A more decentralized approach would provide greater market security. A decentralized approach to energy creation could be a concern for utilities from a business perspective, but the local installation of power systems would be highly fragmented and therefore competitive and probably more effective in providing better prices and quality. In addition, more people can consume more energy when prices fall. Self-power generation could help households soften abrupt changes in electricity prices.
Local solar installations are much easier to handle
According to Navigant Research, global microrred capacity is expected to grow from 1.4 GW in 2015 to 7.6 GW in 2024 in a baseline scenario.
A study by Stauffer (2015) concludes that the deployment of decentralized solar energy to scale requires costly equipment and the development of critical technologies, which translates into added net cost to consumers. However, this study did not take into account the reduction of the necessary capacities and the increase of the installation providers that can have positive effects due to the competition in a liberalized market.
Policies related to microrred installations should include making the electricity network ready for smart grid applications that allow a bidirectional flow of electrical energy. An optimal public network would be to allow any power generator not only to inject electricity without limits, but also to draw electricity when necessary.
Large scale solar development
Desertec proposes the use of desert regions to theoretically generate all the energy required in the world.

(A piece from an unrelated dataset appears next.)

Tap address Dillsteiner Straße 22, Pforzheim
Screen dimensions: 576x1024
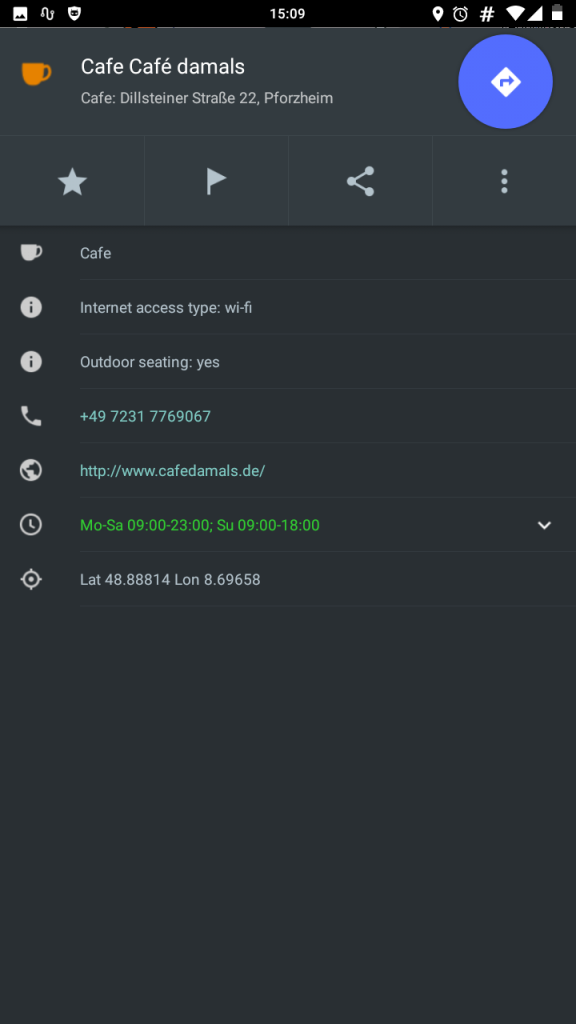click(x=227, y=98)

The following map shows the world in colors according to the direct solar incidence (DNI), which is an indication of the maximum potential output that can be generated by the physical size required for the generation of solar energy.
Seba (2009) states that 1% of the size of the United States’ desert lands (Mojave Desert) would be sufficient to feed the entire US. Part of the desert regions of Chile would be sufficient to feed many parts of South America. Spain, Turkey and the Sahara of Africa would be candidates to feed both continents (CleanTechnica 2011, Seba 2009, Breyer and Knies 2009, Schillings, et al.). Basically in all parts of the world, there is desert land with no more than 3000 km of distance (Breyer and Knies, 2009, Seba 2009). With new intelligent network transport lines would be enough to reach any region. “The deserts of the world receive more energy under the sun in six hours that humanity uses in a year” (Desertec 2009, Scientific American 2013). The global potential for concentrating amounts of solar energy is approximately 3,000,000 TWh / year, considerably more than the current global electricity production of 23,322 TWh / year (IEA, 2015). A large part of this renewable energy source is concentrated in the deserts of the earth.

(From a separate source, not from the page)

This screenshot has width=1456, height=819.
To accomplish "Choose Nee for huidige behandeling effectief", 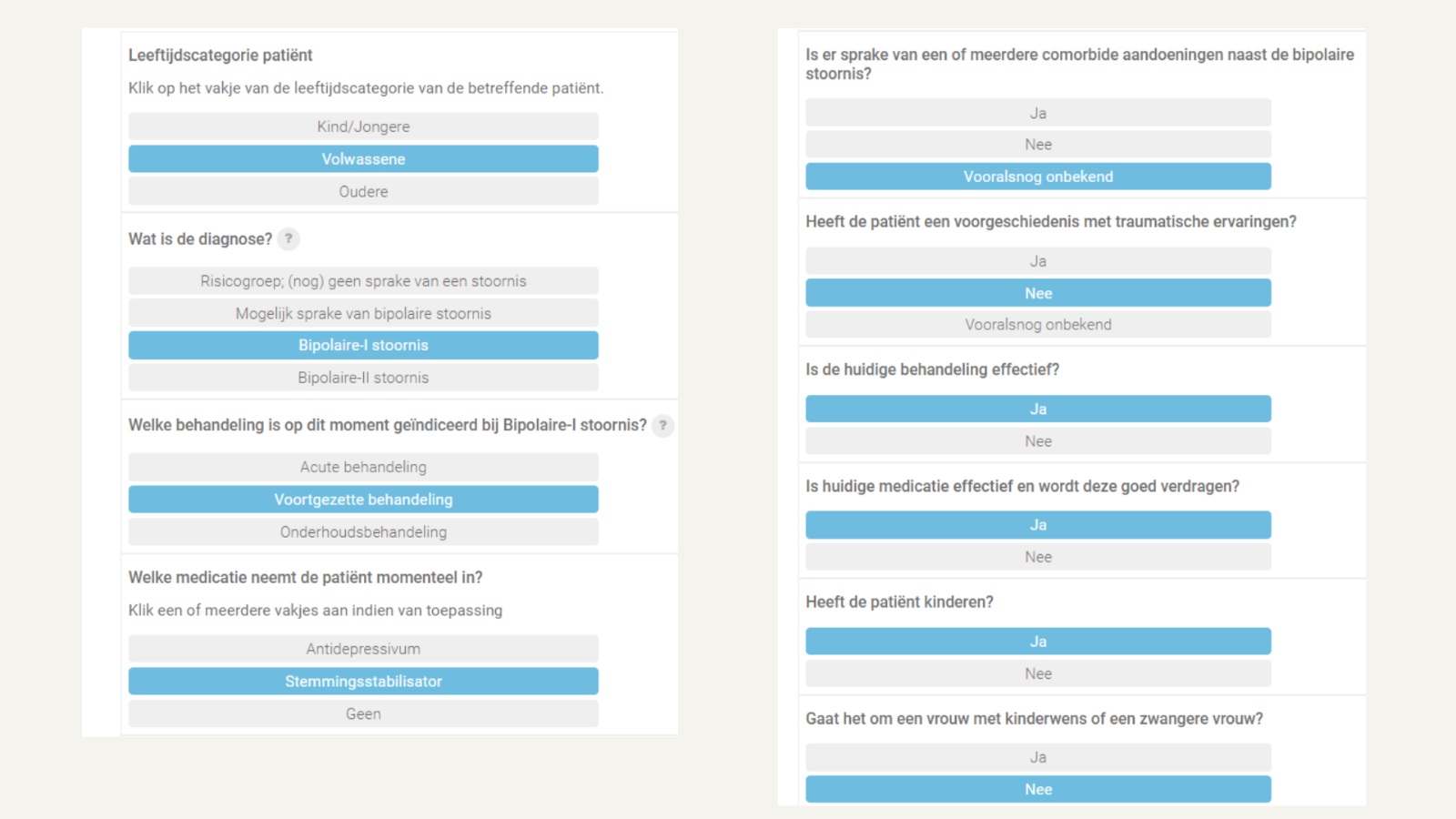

Oil and gas companies may have difficulty competing in the clean energy industry. For example, we can mention Shell and BP. The two oil giants entered the clean energy industry, especially solar, with a large investment in the supply chain. Finally, both companies failed and were forced out. Miller (2013) mentions in his research that the reasons for failure included not having solar experts on the executive management team, as well as the lack of speed in the learning curve to succeed.
The market is huge as it requires a lot of new infrastructure investments for the transition to renewable energy. The risk associated with these investments will depend in part on the public policies mentioned above. While the decentralized approach could probably be competitive, large-scale solar development would likely require more active involvement of governments to secure project payments and mitigate risk. A good approach could be the launching of projects in different regions, starting with the regions with the highest solar incidence (DNI). These projects could feed local markets first and then, step by step, export to other countries.